**Given instruction A**
In the MEGAnno basic usage guide, reproduce the passage from "Given a pandas" up to and including "it was denied?", substituting "Polars DataFrame" for "pandas dataframe".

** START Source document **

Basic Usages

Please also refer to this notebook for a running example of the basic pipeline of using MEGAnno in a notebook.

Setting Schema

Schema defines the annotation task. Example of setting schema for a sentiment analysis task with positive and negative options.

demo.get_schemas().set_schemas({
    "label_schema": [
        {
            "name": "sentiment",
            "level": "record", 
            "options": [
                { "value": "pos", "text": "positive" },
                { "value": "neg", "text": "negative" },
            ]
        }
    ]
})
demo.get_schemas().value(active=True)

A label can be defined to have level record or span. Record-level labels correspond to the entire data record, while span-level labels are associated with a text span in the record. See Updating Schema for an example of a more complex schema.

Importing Data

Given a pandas dataframe like this (example generated from this Twitter US Airline Sentiment dataset):

id	tweet
0	@united how else would I know it was denied?
1	@JetBlue my SIL bought tix for us to NYC. We were told at the gate that her cc was declined. Supervisor accused us of illegal activity.
2	@JetBlue dispatcher keeps yelling and hung up on me!

Importing data is easy by providing column names for id which is a unique importing identifier for data records, and content which is the raw text field.

demo.import_data_df(df, column_mapping={
    "id": "id",
    "content": "tweet"
})

** END Source document **

**Given instruction B**
Copy out the listing from the line with "Адаптивні заходи селективного" up to and including the line with "Authors (66, 350)", keeping each line unchanged.

** START Material provided **

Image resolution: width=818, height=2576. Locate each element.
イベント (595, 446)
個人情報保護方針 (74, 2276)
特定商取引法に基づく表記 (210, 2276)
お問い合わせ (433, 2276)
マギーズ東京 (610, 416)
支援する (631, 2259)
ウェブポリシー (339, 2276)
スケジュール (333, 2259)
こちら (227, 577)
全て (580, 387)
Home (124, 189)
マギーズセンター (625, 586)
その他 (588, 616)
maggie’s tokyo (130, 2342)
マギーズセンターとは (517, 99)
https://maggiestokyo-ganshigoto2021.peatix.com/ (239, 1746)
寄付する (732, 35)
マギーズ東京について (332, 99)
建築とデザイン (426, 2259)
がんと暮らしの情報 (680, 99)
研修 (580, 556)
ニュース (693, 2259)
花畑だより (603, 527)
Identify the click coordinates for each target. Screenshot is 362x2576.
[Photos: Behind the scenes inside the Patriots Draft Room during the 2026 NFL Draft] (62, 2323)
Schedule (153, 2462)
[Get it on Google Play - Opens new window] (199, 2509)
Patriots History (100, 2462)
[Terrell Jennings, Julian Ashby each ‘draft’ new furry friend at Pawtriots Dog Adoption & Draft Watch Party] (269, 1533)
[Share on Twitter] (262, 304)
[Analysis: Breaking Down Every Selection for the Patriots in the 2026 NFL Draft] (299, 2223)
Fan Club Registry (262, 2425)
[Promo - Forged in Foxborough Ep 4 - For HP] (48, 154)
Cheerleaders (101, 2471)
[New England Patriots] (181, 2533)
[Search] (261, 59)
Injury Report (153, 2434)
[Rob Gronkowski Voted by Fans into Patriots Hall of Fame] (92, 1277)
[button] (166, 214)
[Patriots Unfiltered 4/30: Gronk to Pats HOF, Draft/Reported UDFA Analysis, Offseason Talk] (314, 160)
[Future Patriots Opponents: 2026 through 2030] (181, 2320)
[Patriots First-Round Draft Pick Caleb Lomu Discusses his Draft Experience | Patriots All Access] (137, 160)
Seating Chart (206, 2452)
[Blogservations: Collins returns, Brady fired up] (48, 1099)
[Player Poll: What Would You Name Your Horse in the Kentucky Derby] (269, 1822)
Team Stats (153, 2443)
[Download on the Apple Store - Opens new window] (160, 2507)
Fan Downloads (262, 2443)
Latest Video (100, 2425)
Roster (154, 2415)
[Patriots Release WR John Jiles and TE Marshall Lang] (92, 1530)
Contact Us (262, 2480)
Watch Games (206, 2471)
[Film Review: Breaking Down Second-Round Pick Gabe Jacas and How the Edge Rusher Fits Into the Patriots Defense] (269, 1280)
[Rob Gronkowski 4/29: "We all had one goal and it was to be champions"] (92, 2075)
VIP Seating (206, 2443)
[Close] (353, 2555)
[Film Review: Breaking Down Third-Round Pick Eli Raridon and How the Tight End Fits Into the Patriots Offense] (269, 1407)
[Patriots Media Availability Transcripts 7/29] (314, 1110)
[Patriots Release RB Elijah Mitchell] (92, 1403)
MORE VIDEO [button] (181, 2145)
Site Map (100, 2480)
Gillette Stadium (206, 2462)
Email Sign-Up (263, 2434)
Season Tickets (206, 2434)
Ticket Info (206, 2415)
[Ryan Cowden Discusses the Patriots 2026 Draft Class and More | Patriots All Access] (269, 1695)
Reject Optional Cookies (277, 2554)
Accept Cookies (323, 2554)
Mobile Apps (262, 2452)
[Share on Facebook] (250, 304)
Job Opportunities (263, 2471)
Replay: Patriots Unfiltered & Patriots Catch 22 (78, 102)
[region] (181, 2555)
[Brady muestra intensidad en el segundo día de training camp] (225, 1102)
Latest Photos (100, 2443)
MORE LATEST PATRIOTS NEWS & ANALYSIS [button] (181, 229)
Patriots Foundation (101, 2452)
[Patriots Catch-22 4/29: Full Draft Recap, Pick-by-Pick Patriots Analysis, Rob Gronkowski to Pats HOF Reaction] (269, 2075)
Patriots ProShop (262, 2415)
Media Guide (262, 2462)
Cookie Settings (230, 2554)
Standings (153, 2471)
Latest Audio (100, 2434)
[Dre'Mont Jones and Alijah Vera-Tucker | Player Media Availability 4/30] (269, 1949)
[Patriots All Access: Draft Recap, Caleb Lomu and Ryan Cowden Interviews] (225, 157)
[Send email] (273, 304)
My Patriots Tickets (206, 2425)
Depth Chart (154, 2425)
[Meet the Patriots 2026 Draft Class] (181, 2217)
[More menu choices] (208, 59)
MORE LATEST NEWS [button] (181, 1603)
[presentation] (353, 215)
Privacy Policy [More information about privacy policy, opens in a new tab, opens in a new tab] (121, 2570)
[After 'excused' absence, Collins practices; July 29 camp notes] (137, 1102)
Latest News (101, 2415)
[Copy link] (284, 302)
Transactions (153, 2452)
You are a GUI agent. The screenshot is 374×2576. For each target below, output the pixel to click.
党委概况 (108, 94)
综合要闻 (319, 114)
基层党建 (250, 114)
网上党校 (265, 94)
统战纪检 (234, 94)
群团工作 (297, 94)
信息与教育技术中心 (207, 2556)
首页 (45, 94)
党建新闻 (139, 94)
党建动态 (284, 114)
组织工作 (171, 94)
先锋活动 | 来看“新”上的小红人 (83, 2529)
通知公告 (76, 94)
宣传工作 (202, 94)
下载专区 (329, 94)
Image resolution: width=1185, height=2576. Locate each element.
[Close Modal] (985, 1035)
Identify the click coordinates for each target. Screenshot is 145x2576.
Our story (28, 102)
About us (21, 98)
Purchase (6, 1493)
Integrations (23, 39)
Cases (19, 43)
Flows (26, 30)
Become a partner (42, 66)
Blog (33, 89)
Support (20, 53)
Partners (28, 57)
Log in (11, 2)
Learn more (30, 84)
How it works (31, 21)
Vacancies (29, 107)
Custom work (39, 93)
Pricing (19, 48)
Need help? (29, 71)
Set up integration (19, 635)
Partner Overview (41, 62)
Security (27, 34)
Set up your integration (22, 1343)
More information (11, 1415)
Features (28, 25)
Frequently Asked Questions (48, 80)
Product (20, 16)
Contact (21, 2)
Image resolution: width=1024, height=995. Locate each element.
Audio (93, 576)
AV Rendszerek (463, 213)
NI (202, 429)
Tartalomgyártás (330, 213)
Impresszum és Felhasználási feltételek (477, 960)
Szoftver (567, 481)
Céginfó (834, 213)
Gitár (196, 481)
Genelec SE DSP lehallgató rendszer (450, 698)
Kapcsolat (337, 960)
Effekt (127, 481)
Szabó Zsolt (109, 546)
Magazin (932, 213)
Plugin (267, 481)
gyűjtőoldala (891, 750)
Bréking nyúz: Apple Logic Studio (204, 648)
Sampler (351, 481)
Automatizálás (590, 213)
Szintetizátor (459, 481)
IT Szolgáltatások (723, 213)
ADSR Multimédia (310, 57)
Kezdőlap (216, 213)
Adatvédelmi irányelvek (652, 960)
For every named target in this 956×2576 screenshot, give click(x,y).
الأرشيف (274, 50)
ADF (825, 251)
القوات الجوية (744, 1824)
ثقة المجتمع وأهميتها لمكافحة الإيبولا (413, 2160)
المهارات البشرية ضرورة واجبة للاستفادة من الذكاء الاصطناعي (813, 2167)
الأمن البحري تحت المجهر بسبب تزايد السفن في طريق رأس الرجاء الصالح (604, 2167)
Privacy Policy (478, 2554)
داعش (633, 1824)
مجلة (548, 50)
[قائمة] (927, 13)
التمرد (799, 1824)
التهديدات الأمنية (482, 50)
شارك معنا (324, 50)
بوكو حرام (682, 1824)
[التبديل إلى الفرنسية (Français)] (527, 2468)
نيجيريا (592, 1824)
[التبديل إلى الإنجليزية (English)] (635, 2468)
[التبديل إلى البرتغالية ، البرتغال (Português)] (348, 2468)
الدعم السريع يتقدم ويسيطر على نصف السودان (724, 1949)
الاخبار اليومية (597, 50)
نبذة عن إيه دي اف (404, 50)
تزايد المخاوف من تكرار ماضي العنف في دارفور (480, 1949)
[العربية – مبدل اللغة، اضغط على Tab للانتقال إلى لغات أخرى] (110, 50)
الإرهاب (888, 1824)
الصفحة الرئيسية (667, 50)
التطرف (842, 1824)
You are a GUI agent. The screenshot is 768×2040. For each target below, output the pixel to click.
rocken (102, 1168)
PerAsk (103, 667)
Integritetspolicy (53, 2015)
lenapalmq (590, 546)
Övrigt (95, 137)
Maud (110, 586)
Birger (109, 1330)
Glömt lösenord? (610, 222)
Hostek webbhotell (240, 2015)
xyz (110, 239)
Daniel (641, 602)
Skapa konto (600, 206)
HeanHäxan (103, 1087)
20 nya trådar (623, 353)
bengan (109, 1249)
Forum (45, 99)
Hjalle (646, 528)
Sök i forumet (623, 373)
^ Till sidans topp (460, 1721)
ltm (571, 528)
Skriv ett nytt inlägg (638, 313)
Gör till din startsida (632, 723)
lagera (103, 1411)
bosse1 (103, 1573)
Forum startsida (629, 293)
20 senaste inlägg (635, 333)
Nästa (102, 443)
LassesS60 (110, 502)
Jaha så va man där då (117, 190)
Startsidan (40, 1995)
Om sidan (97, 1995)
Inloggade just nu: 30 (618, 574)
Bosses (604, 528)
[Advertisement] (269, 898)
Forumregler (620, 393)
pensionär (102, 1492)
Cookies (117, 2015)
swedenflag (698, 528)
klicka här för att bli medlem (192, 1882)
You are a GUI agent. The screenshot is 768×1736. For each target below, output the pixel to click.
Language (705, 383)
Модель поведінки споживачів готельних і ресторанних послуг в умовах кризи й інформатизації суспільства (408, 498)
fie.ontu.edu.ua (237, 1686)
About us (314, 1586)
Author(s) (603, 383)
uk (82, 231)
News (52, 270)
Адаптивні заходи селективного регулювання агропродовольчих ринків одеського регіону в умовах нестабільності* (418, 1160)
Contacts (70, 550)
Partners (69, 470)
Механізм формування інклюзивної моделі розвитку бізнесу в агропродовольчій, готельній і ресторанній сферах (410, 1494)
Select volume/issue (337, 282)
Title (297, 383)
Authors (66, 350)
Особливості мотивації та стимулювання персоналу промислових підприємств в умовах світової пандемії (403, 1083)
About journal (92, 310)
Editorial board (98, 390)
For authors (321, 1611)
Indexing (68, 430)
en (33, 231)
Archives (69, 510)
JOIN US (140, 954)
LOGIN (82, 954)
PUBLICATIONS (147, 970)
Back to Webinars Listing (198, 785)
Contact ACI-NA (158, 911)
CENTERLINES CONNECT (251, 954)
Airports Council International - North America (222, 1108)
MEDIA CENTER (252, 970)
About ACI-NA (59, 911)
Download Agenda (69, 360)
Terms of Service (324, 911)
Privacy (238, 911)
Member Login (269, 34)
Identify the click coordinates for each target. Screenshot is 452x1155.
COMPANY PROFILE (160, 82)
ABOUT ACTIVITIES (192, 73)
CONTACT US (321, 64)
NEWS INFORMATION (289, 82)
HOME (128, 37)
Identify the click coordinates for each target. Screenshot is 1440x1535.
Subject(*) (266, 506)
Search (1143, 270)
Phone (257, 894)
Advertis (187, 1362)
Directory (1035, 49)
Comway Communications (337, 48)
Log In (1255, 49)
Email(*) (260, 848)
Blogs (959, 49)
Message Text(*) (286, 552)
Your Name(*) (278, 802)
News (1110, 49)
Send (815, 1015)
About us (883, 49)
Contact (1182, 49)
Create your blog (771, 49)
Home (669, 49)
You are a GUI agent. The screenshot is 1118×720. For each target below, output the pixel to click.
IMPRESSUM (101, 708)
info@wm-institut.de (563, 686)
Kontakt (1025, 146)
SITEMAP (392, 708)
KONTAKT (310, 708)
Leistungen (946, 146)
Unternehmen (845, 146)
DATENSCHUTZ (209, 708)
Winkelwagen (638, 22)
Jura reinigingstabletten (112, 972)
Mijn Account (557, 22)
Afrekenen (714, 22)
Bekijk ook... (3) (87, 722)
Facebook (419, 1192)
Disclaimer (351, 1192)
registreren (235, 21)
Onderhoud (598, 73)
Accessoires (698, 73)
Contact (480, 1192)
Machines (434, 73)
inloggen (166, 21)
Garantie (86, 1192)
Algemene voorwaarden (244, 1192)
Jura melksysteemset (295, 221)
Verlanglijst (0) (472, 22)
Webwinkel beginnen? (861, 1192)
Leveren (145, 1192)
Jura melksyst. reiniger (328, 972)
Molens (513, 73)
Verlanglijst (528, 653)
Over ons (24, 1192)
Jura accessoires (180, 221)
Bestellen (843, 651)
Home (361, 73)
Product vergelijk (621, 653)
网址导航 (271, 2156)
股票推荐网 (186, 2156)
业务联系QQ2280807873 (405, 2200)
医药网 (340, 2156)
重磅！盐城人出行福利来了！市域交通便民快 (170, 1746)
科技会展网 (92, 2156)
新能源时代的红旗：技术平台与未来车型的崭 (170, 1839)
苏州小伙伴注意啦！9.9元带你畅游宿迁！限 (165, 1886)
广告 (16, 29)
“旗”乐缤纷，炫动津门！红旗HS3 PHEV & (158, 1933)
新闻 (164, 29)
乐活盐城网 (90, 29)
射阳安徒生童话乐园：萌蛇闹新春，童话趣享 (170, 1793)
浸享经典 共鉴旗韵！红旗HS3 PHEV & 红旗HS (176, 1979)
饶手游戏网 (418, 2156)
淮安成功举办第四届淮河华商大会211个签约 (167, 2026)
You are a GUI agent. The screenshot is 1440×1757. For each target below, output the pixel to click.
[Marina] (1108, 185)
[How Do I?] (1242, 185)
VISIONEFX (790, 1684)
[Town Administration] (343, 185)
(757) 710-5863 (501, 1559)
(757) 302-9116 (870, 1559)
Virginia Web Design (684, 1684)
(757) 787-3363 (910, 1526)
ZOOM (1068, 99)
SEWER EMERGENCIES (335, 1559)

** END Material provided **

**Problem solution A**
Given a Polars DataFrame like this (example generated from this Twitter US Airline Sentiment dataset):

id	tweet
0	@united how else would I know it was denied?

**Problem solution B**
Адаптивні заходи селективного регулювання агропродовольчих ринків одеського регіону в умовах нестабільності* (418, 1160)
Contacts (70, 550)
Partners (69, 470)
Механізм формування інклюзивної моделі розвитку бізнесу в агропродовольчій, готельній і ресторанній сферах (410, 1494)
Select volume/issue (337, 282)
Title (297, 383)
Authors (66, 350)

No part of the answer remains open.